Benchmarks
Last synced benchmark assets: 2026-05-14T15:39:50.351535+00:00
CPU: x86_64 with 2 logical cores
Platform: Linux-6.8.0-1044-azure-x86_64-with-glibc2.39
Python: 3.12.1, NumPy: 2.3.5, SciPy: 1.16.3, Optyx: 1.3.1
1 Benchmarks
Optyx includes a comprehensive benchmark suite measuring end-to-end performance including variable creation, problem setup, constraint construction, and solving. All benchmarks compare against raw SciPy (which has no build phase).

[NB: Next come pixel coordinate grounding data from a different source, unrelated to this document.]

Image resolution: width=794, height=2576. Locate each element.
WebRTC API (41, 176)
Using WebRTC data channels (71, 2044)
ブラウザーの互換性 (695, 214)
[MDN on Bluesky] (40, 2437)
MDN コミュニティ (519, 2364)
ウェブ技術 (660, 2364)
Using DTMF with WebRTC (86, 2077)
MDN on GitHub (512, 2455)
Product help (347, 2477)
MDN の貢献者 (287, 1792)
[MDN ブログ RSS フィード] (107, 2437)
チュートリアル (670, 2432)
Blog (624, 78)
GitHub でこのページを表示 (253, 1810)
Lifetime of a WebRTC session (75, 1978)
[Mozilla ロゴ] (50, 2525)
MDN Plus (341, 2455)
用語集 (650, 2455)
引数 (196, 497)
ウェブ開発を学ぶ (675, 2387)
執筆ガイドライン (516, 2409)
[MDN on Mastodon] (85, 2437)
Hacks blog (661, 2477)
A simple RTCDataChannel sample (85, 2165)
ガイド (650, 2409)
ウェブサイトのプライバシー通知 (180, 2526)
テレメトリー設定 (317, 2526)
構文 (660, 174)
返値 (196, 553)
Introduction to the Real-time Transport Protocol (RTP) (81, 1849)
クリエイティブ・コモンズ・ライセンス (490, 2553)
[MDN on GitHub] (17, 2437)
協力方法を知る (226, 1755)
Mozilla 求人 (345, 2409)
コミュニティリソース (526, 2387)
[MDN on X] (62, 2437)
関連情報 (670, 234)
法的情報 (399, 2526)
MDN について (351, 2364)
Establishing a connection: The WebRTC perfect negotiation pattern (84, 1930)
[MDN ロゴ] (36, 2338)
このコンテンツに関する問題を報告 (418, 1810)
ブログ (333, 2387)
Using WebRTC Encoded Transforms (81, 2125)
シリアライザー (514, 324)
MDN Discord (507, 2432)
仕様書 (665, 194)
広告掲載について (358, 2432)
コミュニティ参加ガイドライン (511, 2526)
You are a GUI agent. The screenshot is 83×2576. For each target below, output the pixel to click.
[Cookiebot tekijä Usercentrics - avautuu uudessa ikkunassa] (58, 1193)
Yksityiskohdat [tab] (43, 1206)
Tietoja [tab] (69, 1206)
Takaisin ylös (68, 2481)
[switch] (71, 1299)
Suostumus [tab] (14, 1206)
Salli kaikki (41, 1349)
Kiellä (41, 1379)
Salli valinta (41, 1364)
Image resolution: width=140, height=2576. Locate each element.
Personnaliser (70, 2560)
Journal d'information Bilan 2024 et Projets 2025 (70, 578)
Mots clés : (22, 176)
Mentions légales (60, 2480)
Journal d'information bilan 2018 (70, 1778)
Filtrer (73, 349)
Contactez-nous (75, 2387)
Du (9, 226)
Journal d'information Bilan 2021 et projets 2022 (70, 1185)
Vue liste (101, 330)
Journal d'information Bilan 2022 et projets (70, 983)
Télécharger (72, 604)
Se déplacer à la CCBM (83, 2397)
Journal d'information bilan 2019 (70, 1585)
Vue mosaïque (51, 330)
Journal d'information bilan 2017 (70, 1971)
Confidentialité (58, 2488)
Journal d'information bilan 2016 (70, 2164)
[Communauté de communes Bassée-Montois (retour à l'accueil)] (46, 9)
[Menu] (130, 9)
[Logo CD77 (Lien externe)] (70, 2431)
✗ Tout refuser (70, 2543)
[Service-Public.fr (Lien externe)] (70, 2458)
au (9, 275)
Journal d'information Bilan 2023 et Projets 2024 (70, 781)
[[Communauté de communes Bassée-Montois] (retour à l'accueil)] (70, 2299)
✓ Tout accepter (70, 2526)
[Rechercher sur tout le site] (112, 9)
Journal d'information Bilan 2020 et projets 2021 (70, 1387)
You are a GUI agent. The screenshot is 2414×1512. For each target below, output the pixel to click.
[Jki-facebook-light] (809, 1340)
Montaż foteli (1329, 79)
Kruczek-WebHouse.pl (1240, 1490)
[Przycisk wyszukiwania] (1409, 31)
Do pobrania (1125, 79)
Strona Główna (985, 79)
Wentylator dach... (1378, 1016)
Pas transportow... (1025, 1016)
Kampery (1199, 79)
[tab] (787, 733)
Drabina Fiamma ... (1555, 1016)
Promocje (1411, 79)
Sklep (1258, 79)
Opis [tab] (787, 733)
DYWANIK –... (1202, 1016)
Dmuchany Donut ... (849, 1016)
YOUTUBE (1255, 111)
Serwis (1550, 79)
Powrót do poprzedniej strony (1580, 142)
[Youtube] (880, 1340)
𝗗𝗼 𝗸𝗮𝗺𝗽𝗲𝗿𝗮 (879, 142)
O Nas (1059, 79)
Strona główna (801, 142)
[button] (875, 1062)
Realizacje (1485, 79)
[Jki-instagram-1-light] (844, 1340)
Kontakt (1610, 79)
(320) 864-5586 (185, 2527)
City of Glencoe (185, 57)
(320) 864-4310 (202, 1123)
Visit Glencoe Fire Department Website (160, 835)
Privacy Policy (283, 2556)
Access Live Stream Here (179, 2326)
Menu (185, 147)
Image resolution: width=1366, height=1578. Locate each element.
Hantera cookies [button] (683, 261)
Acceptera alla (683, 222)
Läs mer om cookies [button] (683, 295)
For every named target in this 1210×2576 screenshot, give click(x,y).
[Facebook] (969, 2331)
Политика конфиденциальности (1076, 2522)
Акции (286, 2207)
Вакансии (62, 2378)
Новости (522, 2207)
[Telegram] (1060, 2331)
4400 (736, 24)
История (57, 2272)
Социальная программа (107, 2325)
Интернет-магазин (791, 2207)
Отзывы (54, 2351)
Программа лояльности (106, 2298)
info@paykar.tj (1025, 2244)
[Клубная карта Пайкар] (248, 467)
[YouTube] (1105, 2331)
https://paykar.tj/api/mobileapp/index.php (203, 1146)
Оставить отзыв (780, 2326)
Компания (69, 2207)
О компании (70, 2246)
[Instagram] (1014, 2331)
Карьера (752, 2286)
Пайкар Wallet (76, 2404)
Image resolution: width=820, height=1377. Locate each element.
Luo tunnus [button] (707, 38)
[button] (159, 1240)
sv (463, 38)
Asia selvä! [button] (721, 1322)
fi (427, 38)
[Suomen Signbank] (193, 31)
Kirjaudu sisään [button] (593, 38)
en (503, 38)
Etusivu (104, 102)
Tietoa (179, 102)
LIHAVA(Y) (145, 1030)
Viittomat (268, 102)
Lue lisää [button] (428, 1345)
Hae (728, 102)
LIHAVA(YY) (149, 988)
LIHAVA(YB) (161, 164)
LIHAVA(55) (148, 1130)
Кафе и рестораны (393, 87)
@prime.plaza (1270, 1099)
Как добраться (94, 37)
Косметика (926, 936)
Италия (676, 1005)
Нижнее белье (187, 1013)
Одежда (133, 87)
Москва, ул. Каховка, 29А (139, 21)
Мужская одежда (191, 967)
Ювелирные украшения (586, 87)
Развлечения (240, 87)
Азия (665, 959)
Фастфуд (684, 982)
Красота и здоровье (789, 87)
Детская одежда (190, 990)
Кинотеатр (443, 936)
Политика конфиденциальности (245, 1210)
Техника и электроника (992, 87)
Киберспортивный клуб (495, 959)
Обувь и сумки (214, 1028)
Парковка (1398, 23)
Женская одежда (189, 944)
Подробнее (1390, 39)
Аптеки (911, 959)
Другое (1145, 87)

This page renders directly from synced artifacts in docs/assets/benchmarks/:
benchmark_results.jsonfor structured tables and summary valuesbenchmark_metadata.jsonfor machine and dependency metadatabenchmark_output.txtfor the raw console transcript.pngplots copied from the latest benchmark run
1.1 Quick Start
# Run all benchmark tests
uv run pytest benchmarks/ -v
# Generate performance analysis plots and sync docs assets automatically
uv run python benchmarks/run_benchmarks.pyAll benchmarks measure total time including:
- Variable creation
- Problem setup
- Constraint construction
- Cold solve (first solve, includes compilation)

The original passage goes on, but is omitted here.